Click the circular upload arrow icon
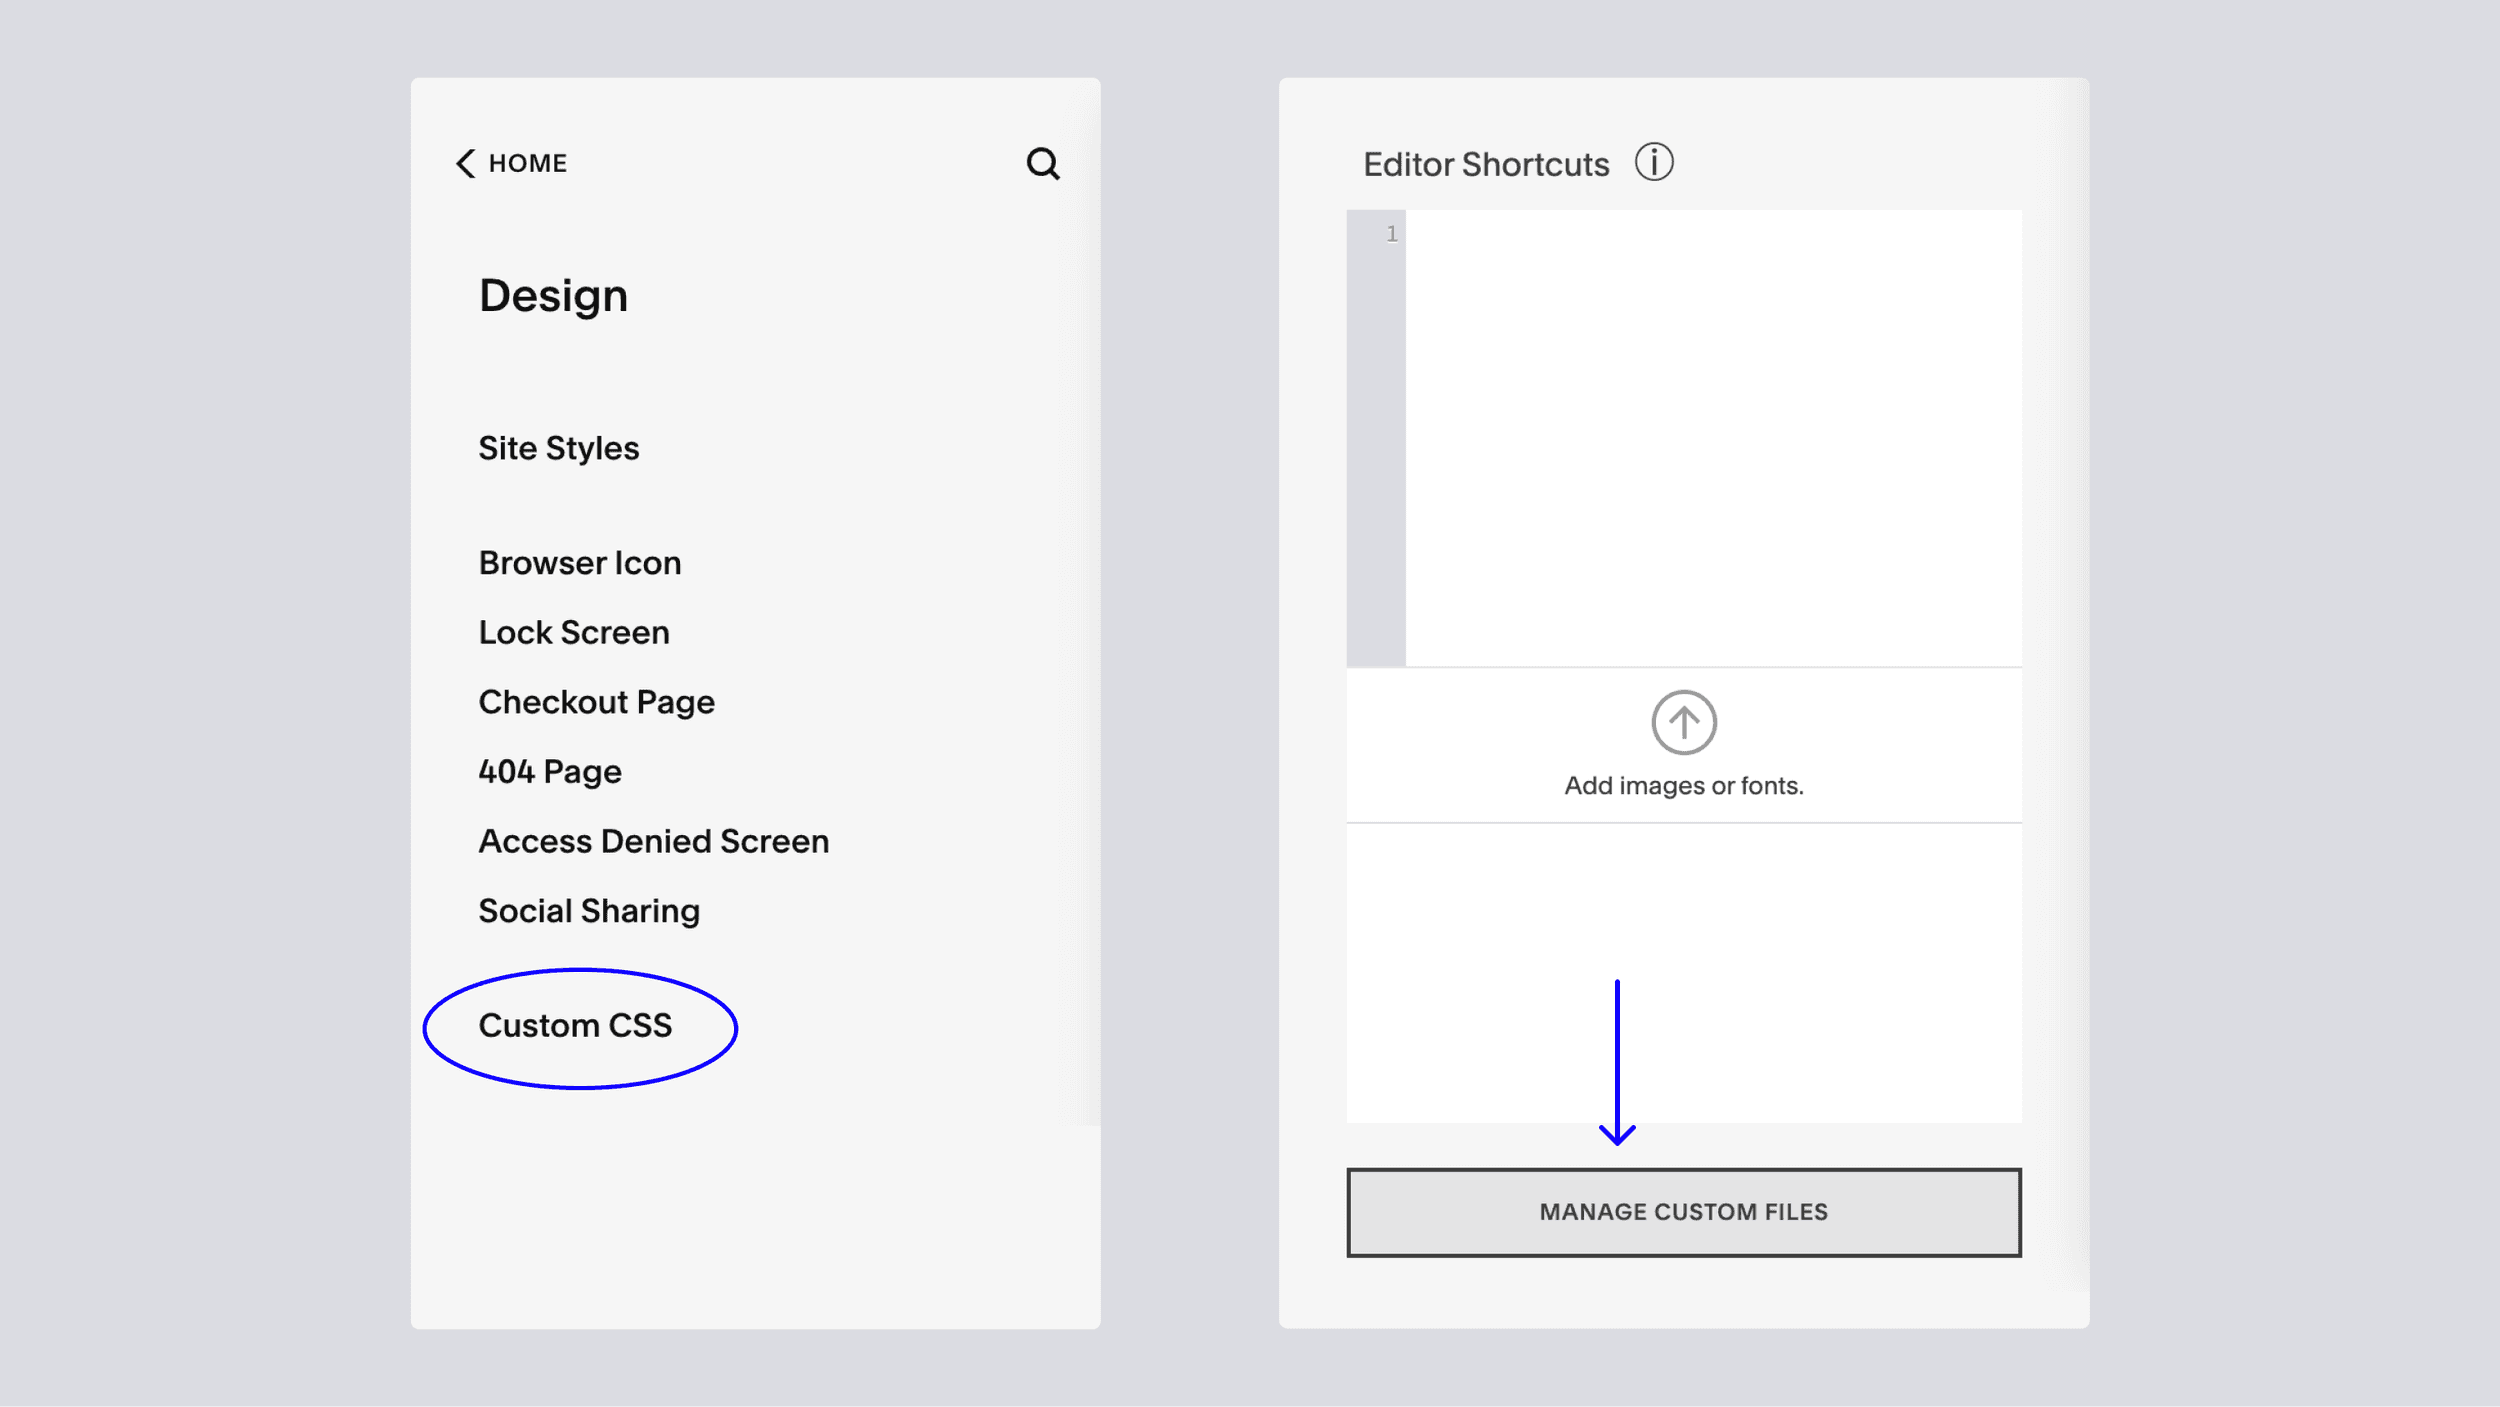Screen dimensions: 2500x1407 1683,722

################

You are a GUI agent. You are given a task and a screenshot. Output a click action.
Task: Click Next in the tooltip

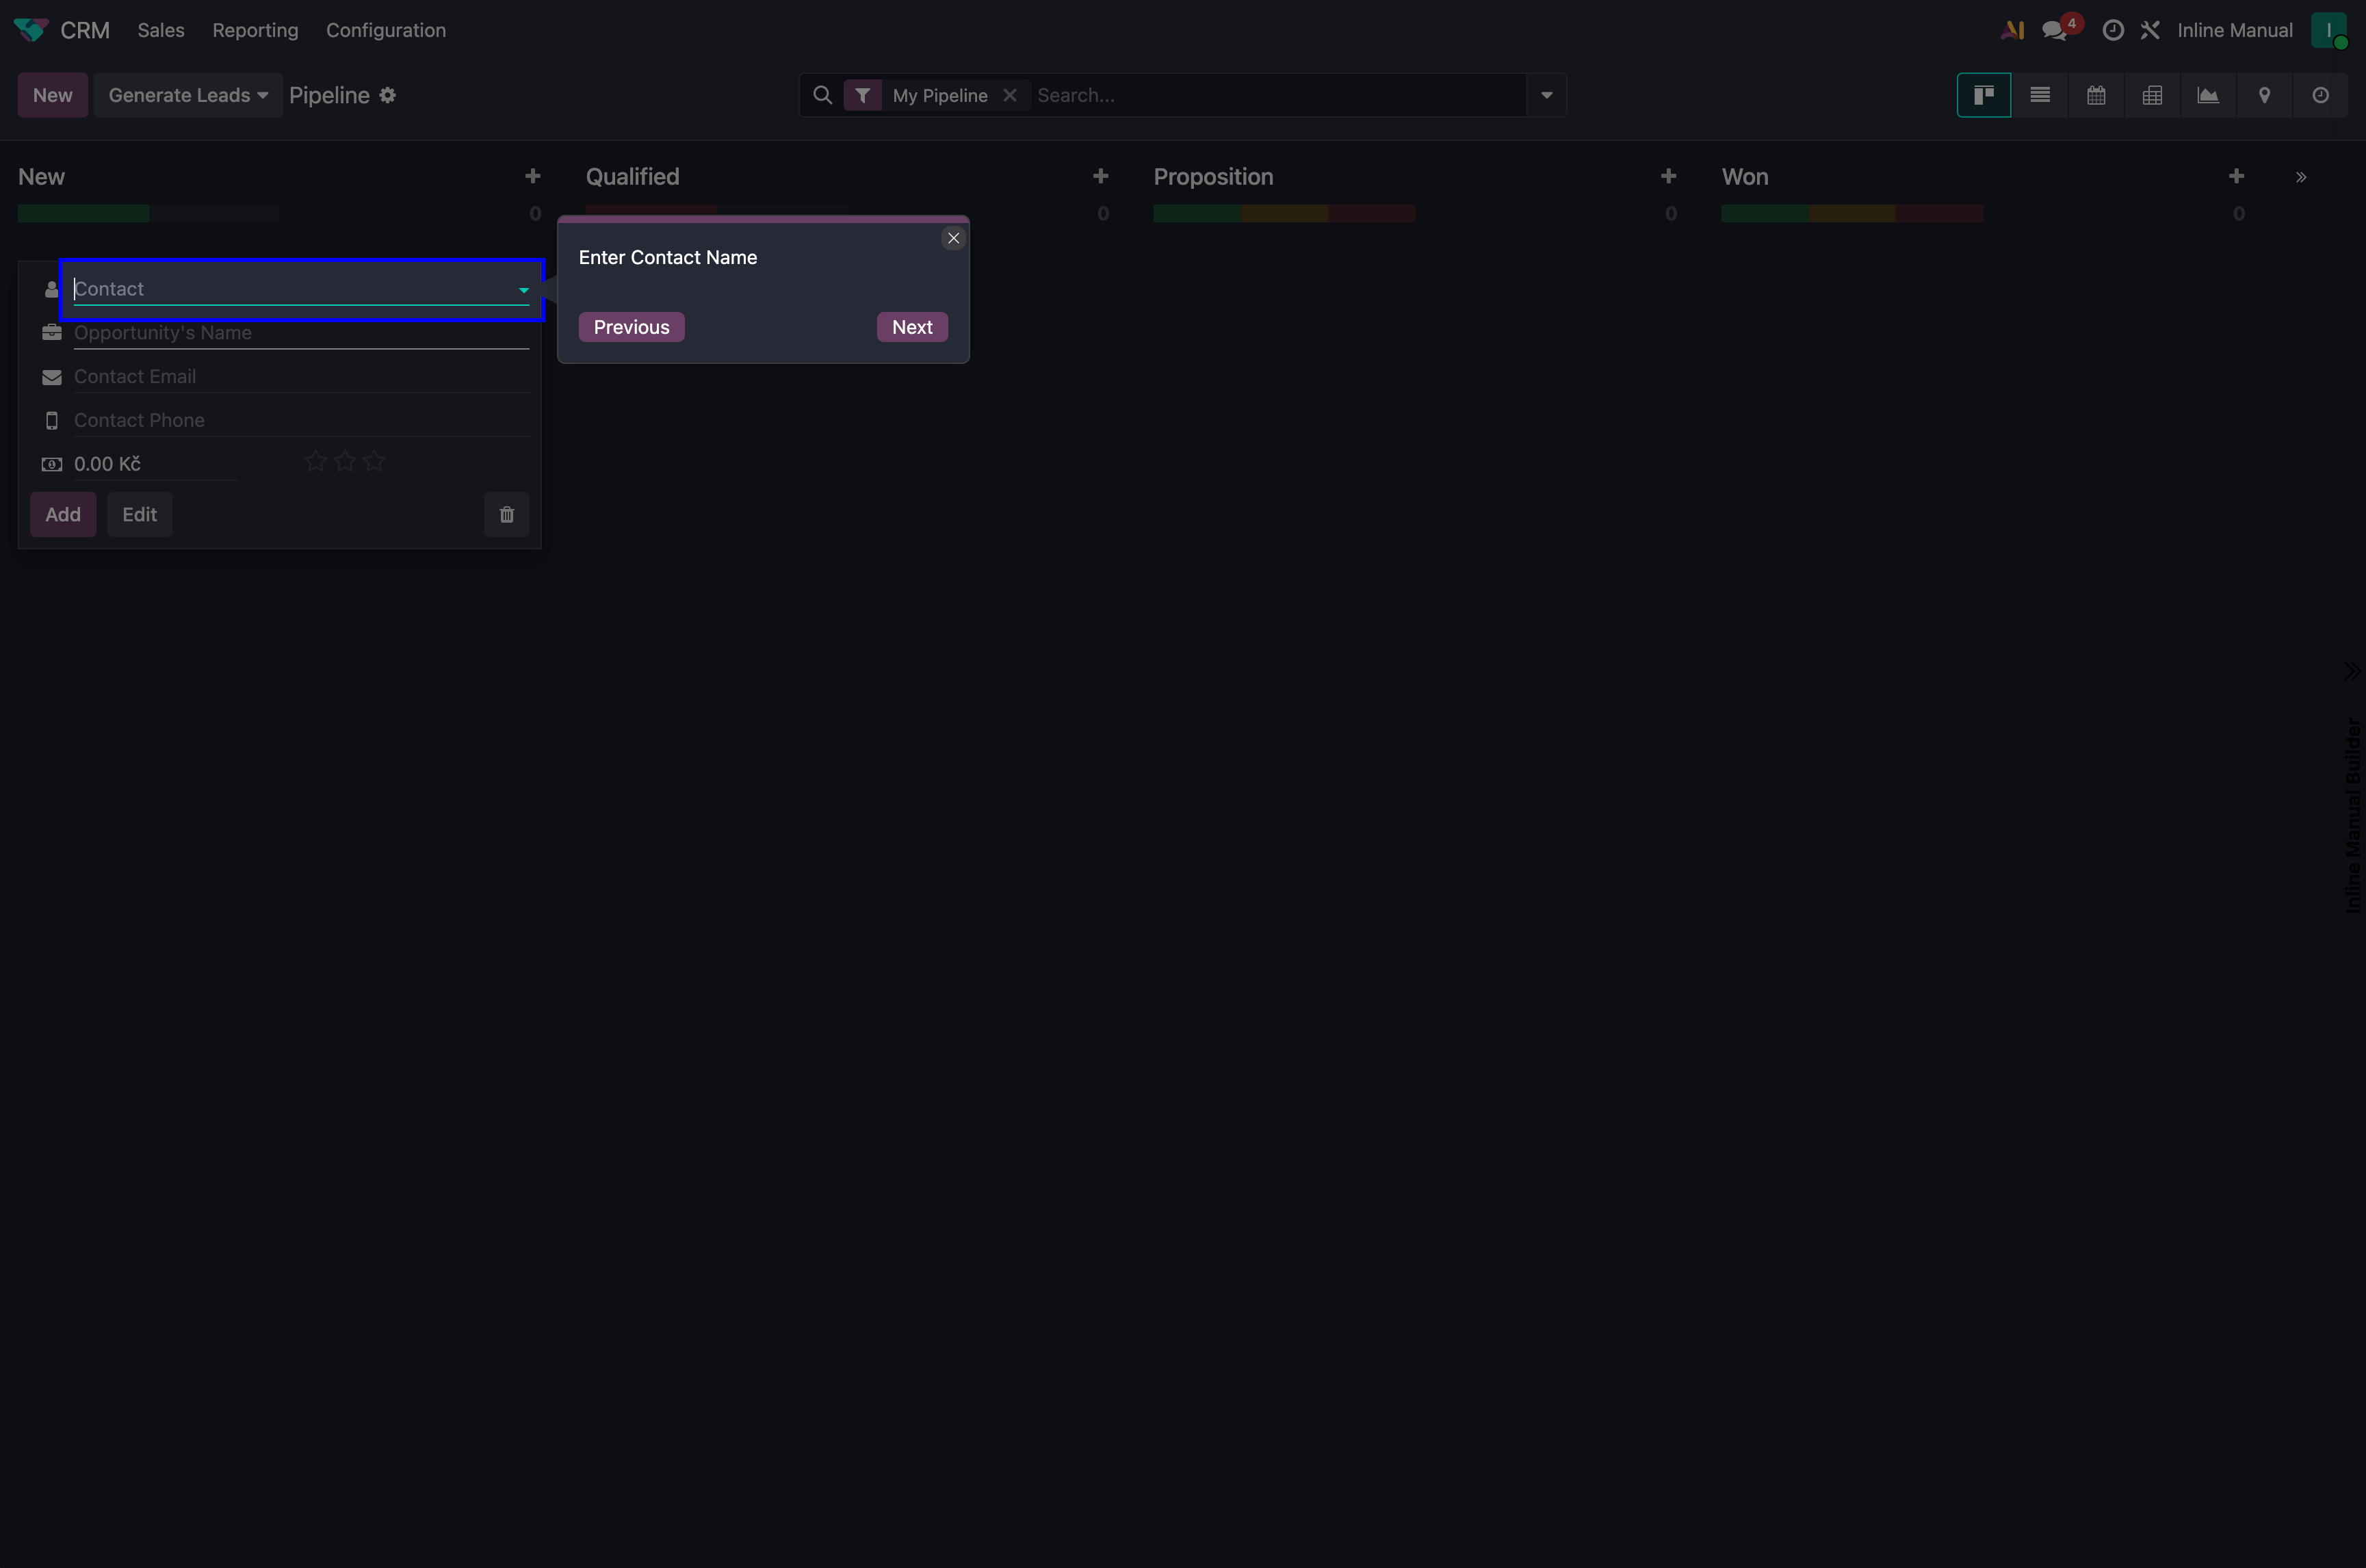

################

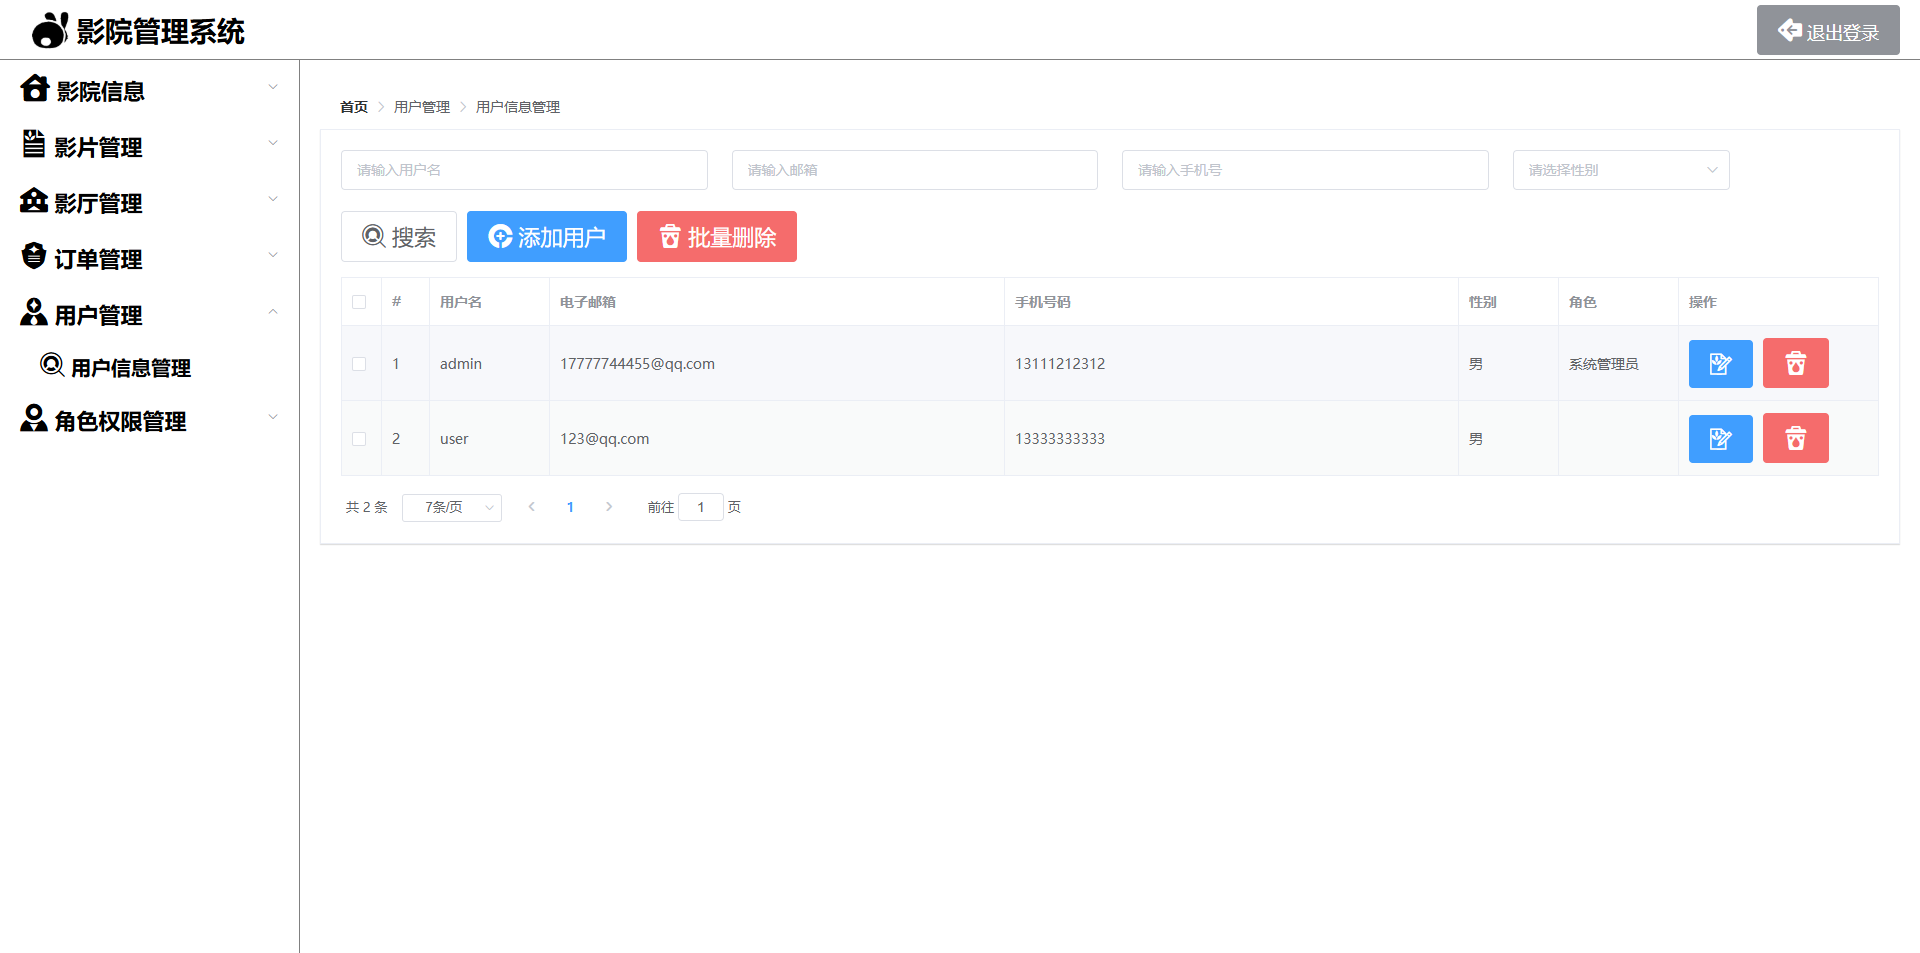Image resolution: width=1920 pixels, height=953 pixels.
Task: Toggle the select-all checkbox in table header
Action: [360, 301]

################

• **Your goal**:
From the material above, copy exactly the lines between the line holding "You are a GUI" and the line holding "Task: Click Next in the tooltip", inclusive, and only those.

• **Result of this exercise**:
You are a GUI agent. You are given a task and a screenshot. Output a click action.
Task: Click Next in the tooltip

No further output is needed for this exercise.